From the records below, copy every line that contains the string "selector".

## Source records
********************

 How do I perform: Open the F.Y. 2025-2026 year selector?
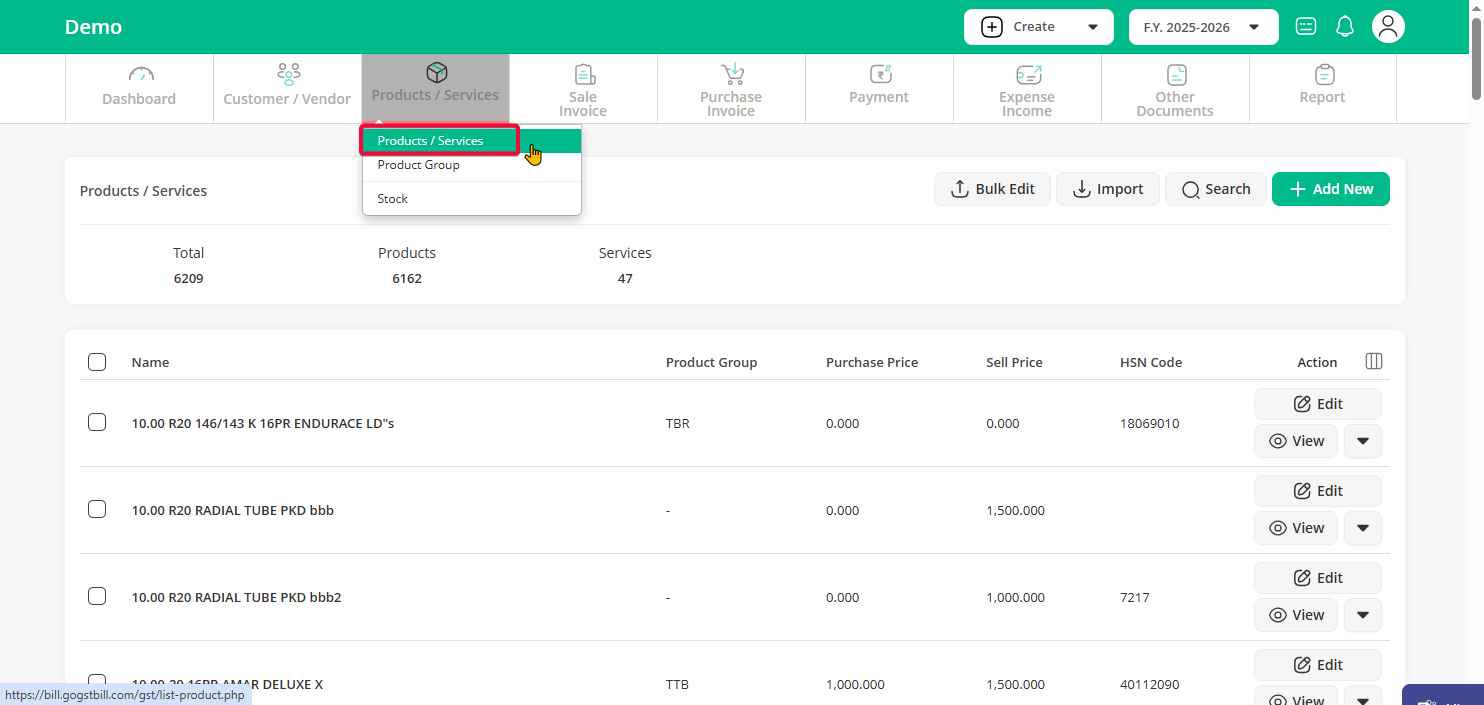[x=1203, y=27]
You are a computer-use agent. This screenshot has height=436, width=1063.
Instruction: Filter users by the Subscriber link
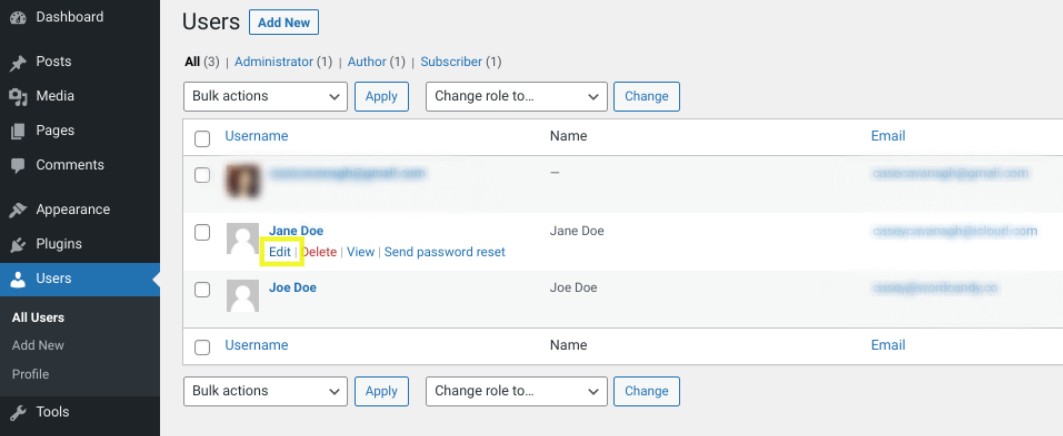(x=451, y=62)
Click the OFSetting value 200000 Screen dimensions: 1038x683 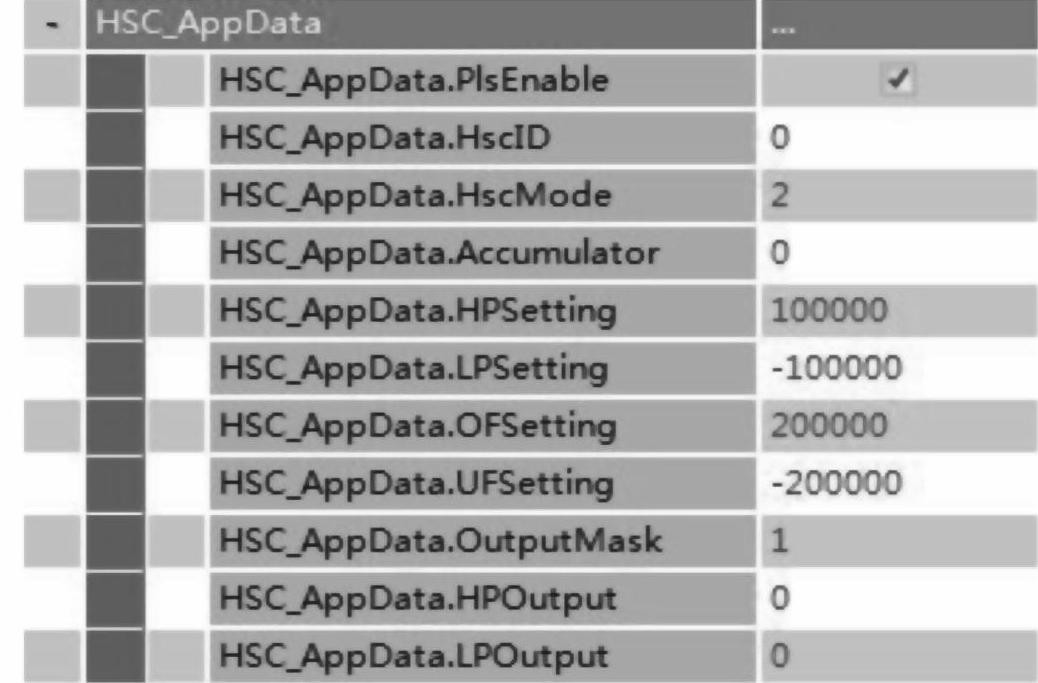coord(829,427)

********************

## Response
 How do I perform: Open the F.Y. 2025-2026 year selector?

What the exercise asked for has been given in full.